Teacher Free Adaptation
Stable Diffusion models and plug and play adapters often go hand in hand. Nevertheless, it has been observed that though the plug and play adapters work to some extent, they have a tendency to lose control in details even when a majority of those adapters are trained with image diffusion models. To counter this issue, the AnimateLCM framework opts for teacher free adaptation, a straightforward yet effective strategy that either accommodates the present adapters for higher compatibility or trains the adapters from the bottom up or. The approach allows the AnimateLCM framework to realize the controllable video generation and image-to-video generation with a minimal variety of steps without requiring teacher models.
AnimateLCM: Experiments and Results
The AnimateLCM framework employs a Stable Diffusion v1-5 as the bottom model, and implements the DDIM ODE solver for training purposes. The framework also applies the Stable Diffusion v1-5 with open sourced motion weights because the teacher video diffusion model with the experiments being conducted on the WebVid2M dataset with none additional or augmented data. Moreover, the framework employs the TikTok dataset with BLIP-captioned transient textual prompts for controllable video generation.
Qualitative Results
The next figure demonstrates results of the four-step generation method implemented by the AnimateLCM framework in text-to-video generation, image-to-video generation, and controllable video generation.
As it may be observed, the outcomes delivered by each of them are satisfactory with the generated results demonstrating the flexibility of the AnimateLCM framework to follow the consistency property even with various inference steps, maintaining similar motion and magnificence.
Quantitative Results
The next figure illustrates the quantitative results and comparison of the AnimateLCM framework with cutting-edge DDIM and DPM++ methods.

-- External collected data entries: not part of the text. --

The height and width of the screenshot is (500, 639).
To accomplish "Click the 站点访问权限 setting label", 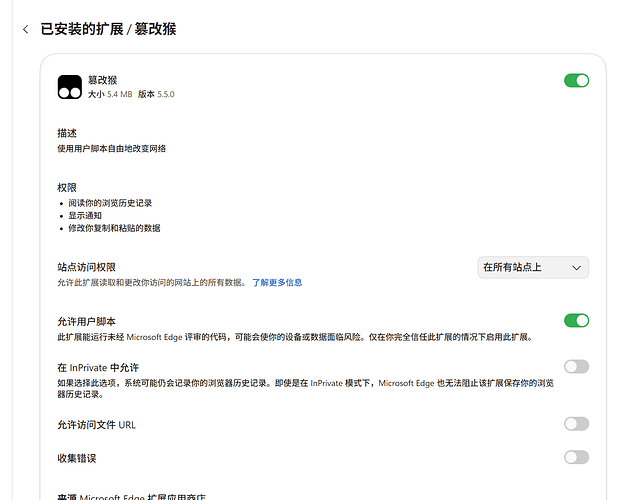I will coord(86,267).
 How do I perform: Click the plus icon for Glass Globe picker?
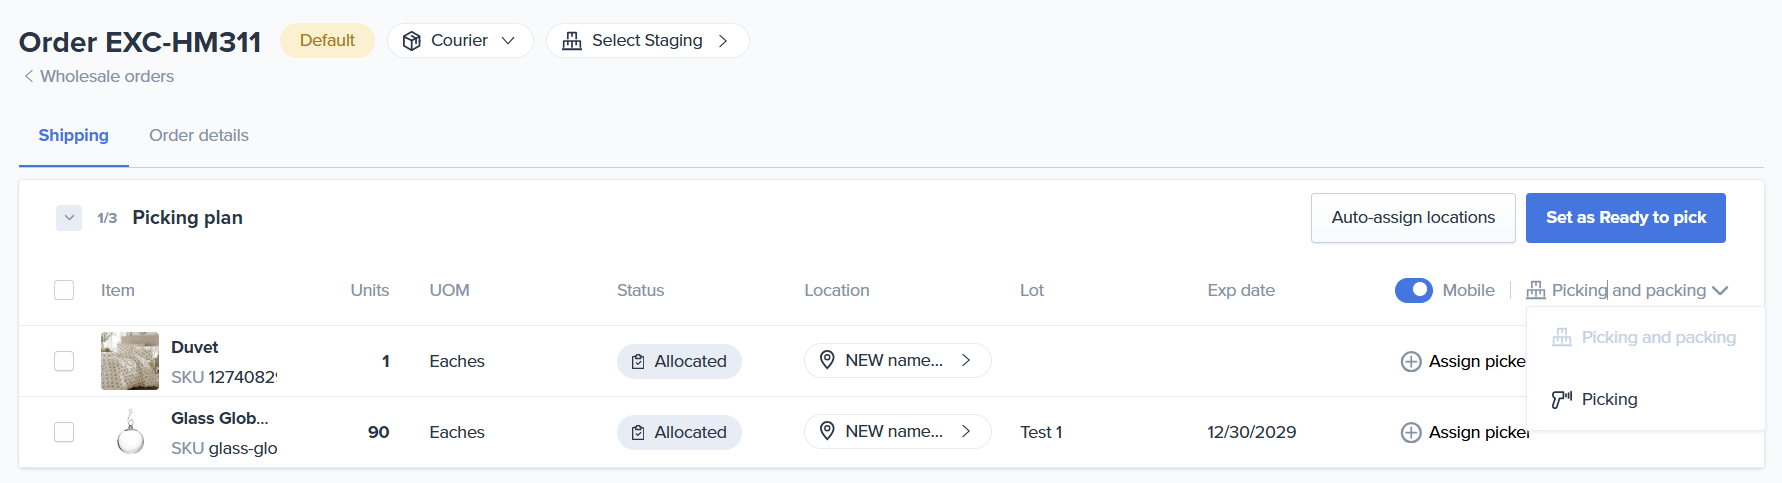[1411, 433]
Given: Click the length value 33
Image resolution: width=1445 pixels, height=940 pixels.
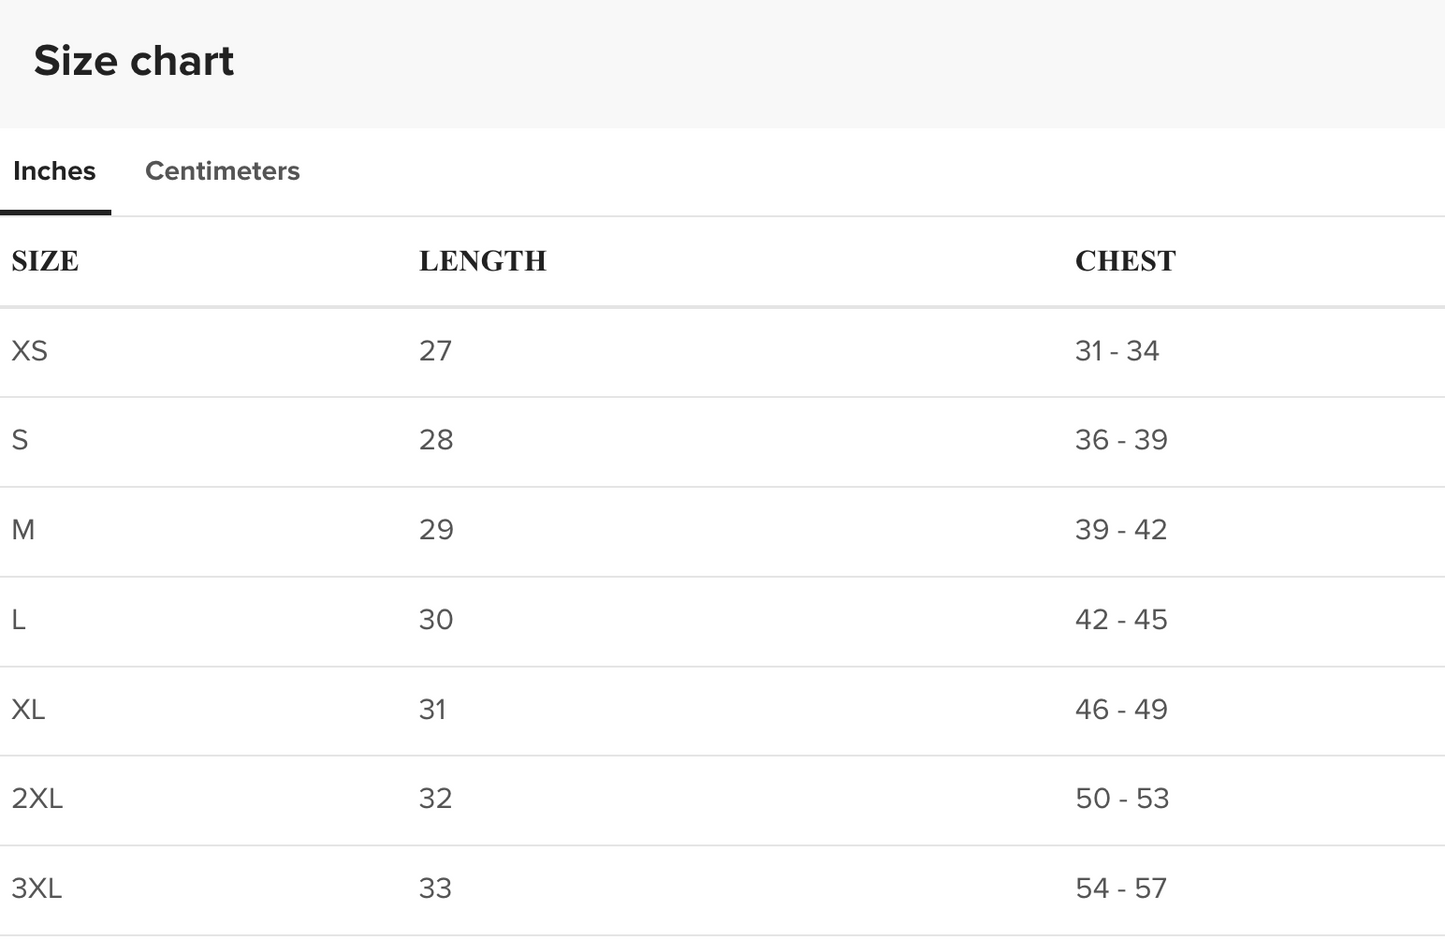Looking at the screenshot, I should tap(435, 889).
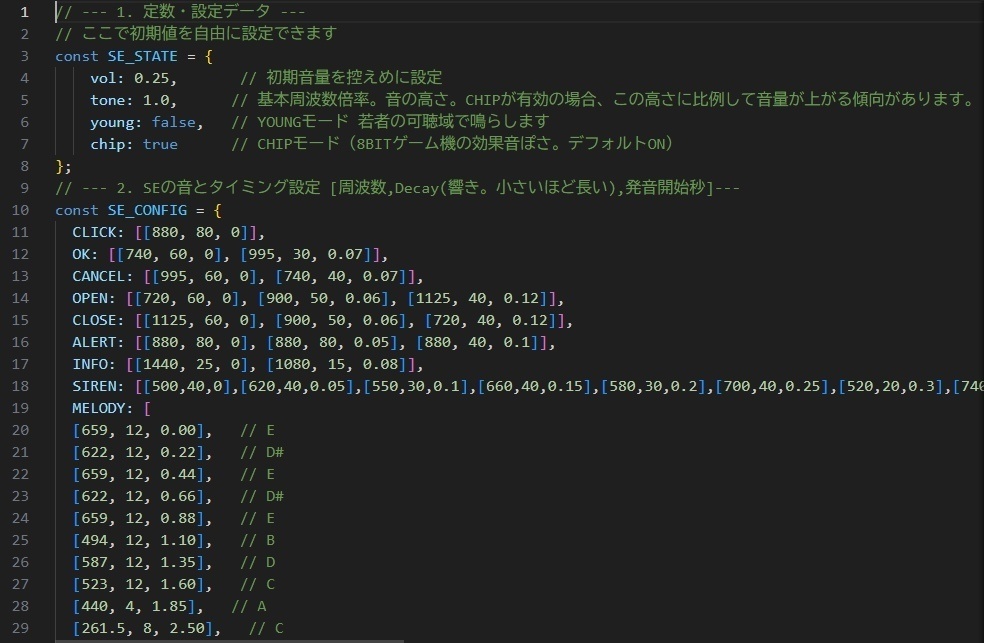Screen dimensions: 984x643
Task: Click line number 10 in the gutter
Action: (x=22, y=210)
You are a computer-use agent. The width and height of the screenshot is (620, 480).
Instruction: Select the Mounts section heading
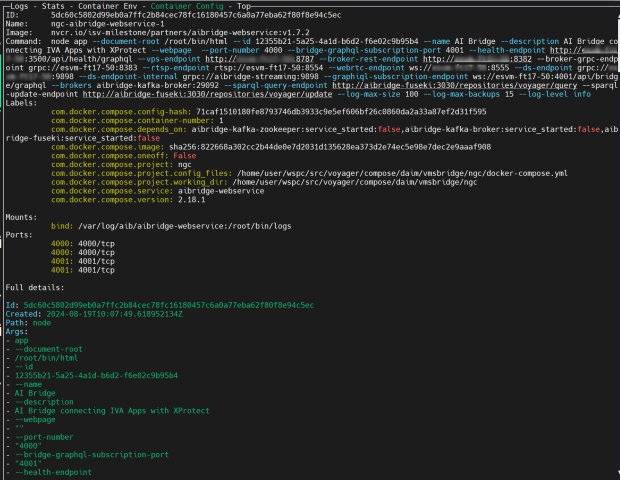tap(22, 215)
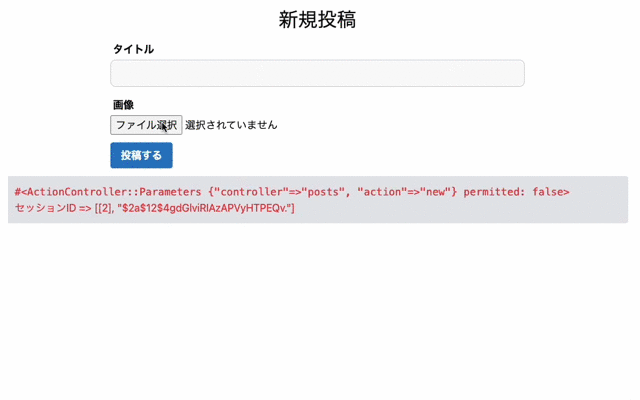
Task: Click the 選択されていません file status text
Action: tap(231, 125)
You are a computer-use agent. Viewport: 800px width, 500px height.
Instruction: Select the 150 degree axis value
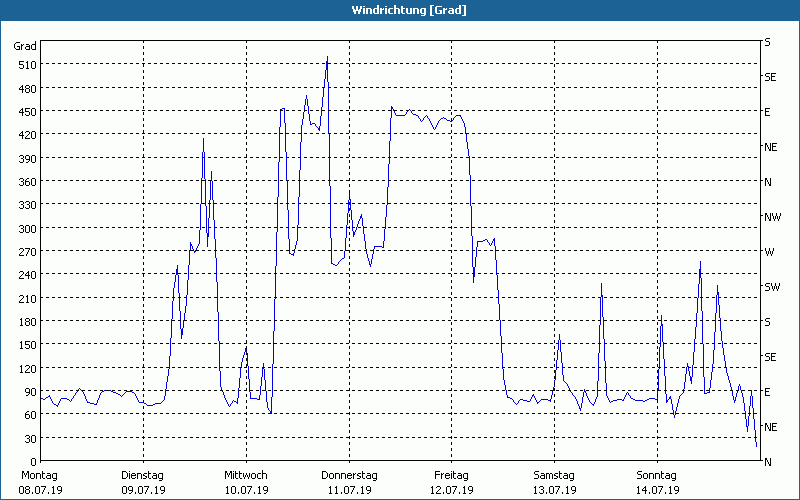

As it may be observed, the AnimateLCM framework outperforms the present methods by a major margin especially within the low step regime starting from 1 to 4 steps. Moreover, the AnimateLCM metrics displayed on this comparison are evaluated without using the CFG or classifier free guidance that enables the framework to save lots of nearly 50% of the inference time and inference peak memory cost. Moreover, to further validate its performance, the spatial weights inside the AnimateLCM framework are replaced with a publicly available personalized realistic model that strikes a very good balance between fidelity and variety, that helps in boosting the performance further.
Final Thoughts
In this text, we’ve got talked about AnimateLCM, a customized diffusion model with adapters that goals to generate high-fidelity videos with minimal steps and computational costs. The AnimateLCM framework is inspired by the Consistency Model that accelerates the sampling with minimal steps by distilling pre-trained image diffusion models, and the successful extension of the Consistency Model, the Latent Consistency Model or LCM that facilitates conditional image generation. As a substitute of conducting consistency learning on the raw video dataset directly, the AnimateLCM framework proposes to make use of a decoupled consistency learning strategy that decouples the distillation of motion generation priors and image generation priors, allowing the model to reinforce the visual quality of the generated content, and improve the training efficiency concurrently.